- _WORK INSTRUCTIONS_:
A word-for-word copy of the records below is required.

- _RAW DATA_:
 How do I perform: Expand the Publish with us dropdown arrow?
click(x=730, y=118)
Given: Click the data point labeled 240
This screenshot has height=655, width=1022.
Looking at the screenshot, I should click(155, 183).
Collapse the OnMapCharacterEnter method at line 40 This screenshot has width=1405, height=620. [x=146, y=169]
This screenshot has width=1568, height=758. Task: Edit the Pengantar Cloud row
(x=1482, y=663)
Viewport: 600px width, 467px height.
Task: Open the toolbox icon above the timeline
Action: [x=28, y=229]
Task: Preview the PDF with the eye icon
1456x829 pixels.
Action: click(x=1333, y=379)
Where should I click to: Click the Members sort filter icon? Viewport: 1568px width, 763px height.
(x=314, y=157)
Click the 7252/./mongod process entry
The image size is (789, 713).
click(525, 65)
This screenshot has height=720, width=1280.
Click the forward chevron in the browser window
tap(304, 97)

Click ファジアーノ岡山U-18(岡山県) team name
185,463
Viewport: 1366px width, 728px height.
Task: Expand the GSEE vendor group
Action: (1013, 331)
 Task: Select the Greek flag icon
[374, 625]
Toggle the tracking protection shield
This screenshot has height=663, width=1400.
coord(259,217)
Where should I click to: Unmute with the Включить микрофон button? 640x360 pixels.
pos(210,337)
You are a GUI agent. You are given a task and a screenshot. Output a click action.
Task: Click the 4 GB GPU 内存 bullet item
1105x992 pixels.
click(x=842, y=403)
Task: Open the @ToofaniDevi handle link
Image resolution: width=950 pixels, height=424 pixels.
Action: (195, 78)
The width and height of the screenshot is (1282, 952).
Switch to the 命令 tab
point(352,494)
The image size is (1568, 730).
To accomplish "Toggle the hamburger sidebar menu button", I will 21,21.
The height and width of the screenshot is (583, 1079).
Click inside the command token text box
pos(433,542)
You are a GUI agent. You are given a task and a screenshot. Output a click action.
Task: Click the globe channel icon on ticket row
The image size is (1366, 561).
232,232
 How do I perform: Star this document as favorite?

- _SOLUTION FOR THIS TASK_:
 How do I perform: Expand the Publish with us dropdown arrow?
click(x=730, y=118)
Given: Click the data point labeled 240
This screenshot has height=655, width=1022.
Looking at the screenshot, I should click(155, 183).
Collapse the OnMapCharacterEnter method at line 40 This screenshot has width=1405, height=620. [x=146, y=169]
This screenshot has width=1568, height=758. Task: Edit the Pengantar Cloud row
(x=1482, y=663)
Viewport: 600px width, 467px height.
Task: Open the toolbox icon above the timeline
Action: [x=28, y=229]
Task: Preview the PDF with the eye icon
1456x829 pixels.
Action: click(x=1333, y=379)
Where should I click to: Click the Members sort filter icon? Viewport: 1568px width, 763px height.
(x=314, y=157)
Click the 7252/./mongod process entry
The image size is (789, 713).
click(525, 65)
This screenshot has height=720, width=1280.
Click the forward chevron in the browser window
tap(304, 97)

Click ファジアーノ岡山U-18(岡山県) team name
185,463
Viewport: 1366px width, 728px height.
Task: Expand the GSEE vendor group
Action: (1013, 331)
 Task: Select the Greek flag icon
[374, 625]
Toggle the tracking protection shield
This screenshot has height=663, width=1400.
coord(259,217)
Where should I click to: Unmute with the Включить микрофон button? 640x360 pixels.
pos(210,337)
You are a GUI agent. You are given a task and a screenshot. Output a click action.
Task: Click the 4 GB GPU 内存 bullet item
1105x992 pixels.
click(x=842, y=403)
Task: Open the @ToofaniDevi handle link
Image resolution: width=950 pixels, height=424 pixels.
Action: (195, 78)
The width and height of the screenshot is (1282, 952).
Switch to the 命令 tab
point(352,494)
The image size is (1568, 730).
To accomplish "Toggle the hamburger sidebar menu button", I will 21,21.
The height and width of the screenshot is (583, 1079).
Click inside the command token text box
pos(433,542)
You are a GUI agent. You are given a task and a screenshot. Output a click action.
Task: Click the globe channel icon on ticket row
The image size is (1366, 561).
232,232
 How do I perform: Star this document as favorite?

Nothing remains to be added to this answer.